Having embarked on an emotional roller coaster, readers will enjoy the epilogue’s surprising twist, however the novel would have benefitted from a more complex plot.
Two parallel conflicts could have been developed to greater dramatic effect. Instead they lead to mundane resolutions at best.
First a conflict of interest within CGI (the Clark family’s financial entity) which leads to a family feud opposing Thaddeus to his younger brother Hugh and his son Daniel. Hugh’s financial intrigues, reminiscent of Gordon Gekko’s in Oliver Stone’s ‘Wall Street’, disappointedly come to an end once he is sent off to London and offered a better job.
Second in digging into Thaddeus past, we learn of his guilt ridden schooldays when, prior to a high school prom, he sexually abused a native American classmate named Jennifer whom he neither loved nor desired. Jennifer now 60, a proud mother of two adult sons as well as a happy grandmother, works as secretary to her dentist husband. When Sarah reveals the extent of Thaddeus’ guilt for what was a ‘rape’ act by the insecure and drunk schoolboy he was then, Jennifer ultimately finds the strength to forgive him.
All’s well that ends well … but such narrative short cuts leave the reader slightly frustrated.
Also the author’s political views do make their way into the novel as when Thaddeus is depicted as the ‘exact opposite of a Donald Trump’ in combining his business acumen with strong philanthropist beliefs.
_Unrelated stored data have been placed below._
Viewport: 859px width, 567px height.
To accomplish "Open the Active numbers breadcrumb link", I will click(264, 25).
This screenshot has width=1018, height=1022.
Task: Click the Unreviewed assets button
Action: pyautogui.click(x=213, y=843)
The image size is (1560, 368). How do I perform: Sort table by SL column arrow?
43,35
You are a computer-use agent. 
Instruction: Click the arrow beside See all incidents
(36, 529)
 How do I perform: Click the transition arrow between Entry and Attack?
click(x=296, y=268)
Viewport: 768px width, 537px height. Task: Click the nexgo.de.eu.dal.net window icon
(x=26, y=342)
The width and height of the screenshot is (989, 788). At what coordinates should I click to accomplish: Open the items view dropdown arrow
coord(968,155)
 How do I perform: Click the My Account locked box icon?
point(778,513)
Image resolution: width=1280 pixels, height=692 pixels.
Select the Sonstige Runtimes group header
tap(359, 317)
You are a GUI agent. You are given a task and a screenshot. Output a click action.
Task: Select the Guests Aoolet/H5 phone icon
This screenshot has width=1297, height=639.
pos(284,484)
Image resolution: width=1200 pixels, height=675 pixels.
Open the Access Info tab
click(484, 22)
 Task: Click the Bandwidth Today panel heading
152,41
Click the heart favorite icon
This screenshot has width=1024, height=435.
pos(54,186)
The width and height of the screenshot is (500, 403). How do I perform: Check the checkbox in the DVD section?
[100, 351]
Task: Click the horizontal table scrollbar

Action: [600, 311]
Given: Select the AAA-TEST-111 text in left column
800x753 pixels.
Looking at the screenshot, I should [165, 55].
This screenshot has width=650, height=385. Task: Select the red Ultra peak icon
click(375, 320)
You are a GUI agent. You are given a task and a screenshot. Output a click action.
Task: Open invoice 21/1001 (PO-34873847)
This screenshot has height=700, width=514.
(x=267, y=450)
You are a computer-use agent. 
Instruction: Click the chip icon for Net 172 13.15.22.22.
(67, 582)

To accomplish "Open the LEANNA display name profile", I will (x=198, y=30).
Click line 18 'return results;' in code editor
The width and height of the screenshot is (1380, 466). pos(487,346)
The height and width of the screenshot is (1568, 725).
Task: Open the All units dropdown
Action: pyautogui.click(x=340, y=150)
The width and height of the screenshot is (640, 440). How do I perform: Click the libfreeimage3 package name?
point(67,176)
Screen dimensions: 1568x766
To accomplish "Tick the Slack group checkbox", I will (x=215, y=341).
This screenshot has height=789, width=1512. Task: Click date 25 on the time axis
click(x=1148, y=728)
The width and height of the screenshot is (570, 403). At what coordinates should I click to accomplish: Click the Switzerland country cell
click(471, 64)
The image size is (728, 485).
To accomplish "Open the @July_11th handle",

His moral values mirror those shared by rare ‘one-percenters’ such as Warren Buffett, George Soros or Bill Gates.
Alas Pakravan misses the opportunity of offering a more in-depth study on ambition, racism, social class, politics, and greed as brilliantly illustrated in Tom Wolfe’s “The Bonfire of Vanities”, the quintessentiel 1980’s classic also set in New York. A study still relevant in today’s America which Donald Trump boastfully claims to want to make ‘Great’ Again …
An astute reader may be amused by hints to the author’s Persian roots as she name-drops the New York based Gallery Shafrazi as amongst the most ‘prestigious of its kind’ or when she depicts how illegally imported Iranian caviar is served at the Monohan’s (a billionaire “who can put ‘ten’ Donald Trumps in his pocket”) annual party as US sanctions against the ‘awful’ clerical regime are being lifted.
However, “The Desire Principle” is first and foremost a love story which enables this talented cosmopolitan author, poet and prolific film critic, to offer fascinating insights into the international arts market and share her vast knowledge on some of its controversial contemporary artists: Damien Hirst, Fiona Rae, Jean-Michel Basquiat or Takashi Murakami to name a few …
The passionate debates between Thaddeus and Sarah on Art History will certainly interest amateurs and experts alike.
What makes this book a page-turner is the honesty, sincerity, and the heart and soul of the characters — they are, in truth, even more pleasantly real than perhaps real human beings.
The elegant prose of the author mirrors both romantic idealism and sexual realism. It reflects the truth that when you love, you also risk getting hurt. Moving, touching, sad, funny, and yes, truly romantic, this beautifully written love story, albeit some of the author’s narrative shortcuts, defies the notion that desire alone is a substitute to real and enduring love.
DARIUS KADIVAR is a freelance journalist and media consultant. He works and lives in Paris, France.